Preparing your building to function regularly during the winter is one thing, but it only takes one major storm to leave you high and dry (or wet, as the case may be). But winter storm preparation isn't just a maintenance issue, it's a matter of safety as well. Here are some things to keep in mind to ensure your facility stays warm and safe this winter, even if a storm should hit.
Know your risks
There's almost never such thing as an effective one-size-fits-all solution, and winter storm preparedness is no different. The risks your building face can differ wildly depending on a few factors such as your facility's age and location. For example, if your facility is located in a rural or suburban area, you may have to worry about access and keeping roads and walkways clear, while administrators of older buildings may need to focus more on preserving infrastructure such as HVAC and plumbing.
It's counterproductive to try and prepare for every possible contingency, not to mention a waste of resources. Instead, determine what your building's specific and most likely risks are, and plan your strategy based around that. A guide from the Federal Emergency Management Agency suggested holding a preparedness discussion or round table to accomplish this goal. This should include the facility manager, building owner and any relevant maintenance staff, all of whom can share insight into where potential problem areas may be.
Cover your bases
Regardless of whether you're facing a blizzard, a hail storm or just extreme cold, in the winter, you know that you're always going to require power. This is a good guidepost to help you determine where to start concentrating efforts. Decide which infrastructure your facility absolutely can't do without, and then start implementing your strategy by ensuring those contingencies are planned for.

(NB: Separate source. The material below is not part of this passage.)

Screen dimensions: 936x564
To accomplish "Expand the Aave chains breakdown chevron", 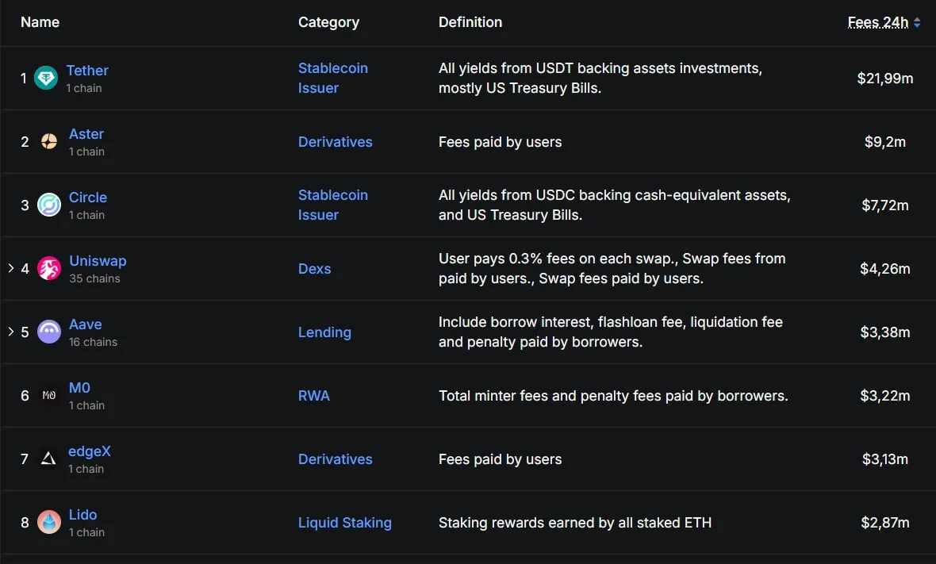I will pos(11,332).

Power is likely the biggest concern here, as being stuck in your building with no heat is inconvenient and potentially dangerous. If possible, invest in a backup generator, especially for larger facilities that have higher populations.

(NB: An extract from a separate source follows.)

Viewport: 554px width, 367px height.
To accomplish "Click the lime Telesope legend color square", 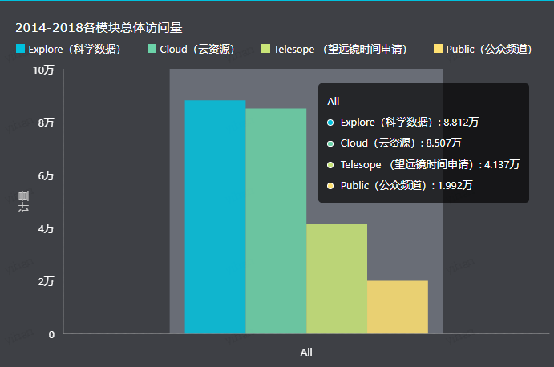I will click(x=265, y=50).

It's also important to protect power-using devices. Buildings.com recommended unplugging all computers and other similar devices when the power goes out. This is because when the power is restored, it's not uncommon for a surge of electricity to flow out of the wiring and into any connected devices, which can be damaging. Surge protectors - not just power strips - are a wise investment. If your building is particularly large or houses a significant number of computers, you may need to upgrade to a building-wide surge protector with a battery backup.
Prepare emergency kits
It's unlikely that you'll end up in a situation where a large number of people are stuck in your building due to weather, but it's also not unheard of. Having emergency kits on hand is important to keep occupants safe and comfortable in these instances.
Ready.gov has published a guide to creating your own emergency kits from common household items. These should include the obvious basics, like bottled water, nonperishable food and blankets. In addition, you should also make sure to have a reserve of fuel for your backup generator, if necessary. Sand, rock salt and a shovel are also recommended so you can help improve accessibility and traction.
Protect your data
Cloud computing has positively revolutionized the way companies operate by eliminating the need for costly and resource-hungry on-site servers. But cloud-based servers can fall victim to data losses in the event of extreme weather, in some instances leading to huge expenses in lost data. This makes your data one of your facility's most valuable resources that you should seek to protect.

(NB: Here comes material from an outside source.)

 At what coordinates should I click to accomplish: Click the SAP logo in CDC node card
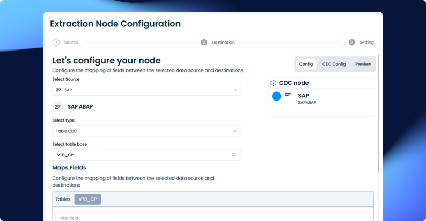(x=288, y=95)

Protecting your data is a process that actually starts well in advance of the winter weather, with daily backups. You should back up your facility's essential data every day, saving information to either a hard drive or to another server. When it comes to protecting data, redundancy is the way to go. It's also possible to prevent data losses that would otherwise occur in power outages by installing uninterruptible power supplies on your servers. These devices provide a steady stream of power to your computers so they don't lose power, even if the rest of the facility goes down.
In extreme cases, when you may have to evacuate the facility due to weather, you should focus on preserving as much data as possible. Larger companies may even have satellite offices that exist almost solely as secondary data hubs so that IT professionals and maintenance staff have a literal "data Alamo" to fall back to.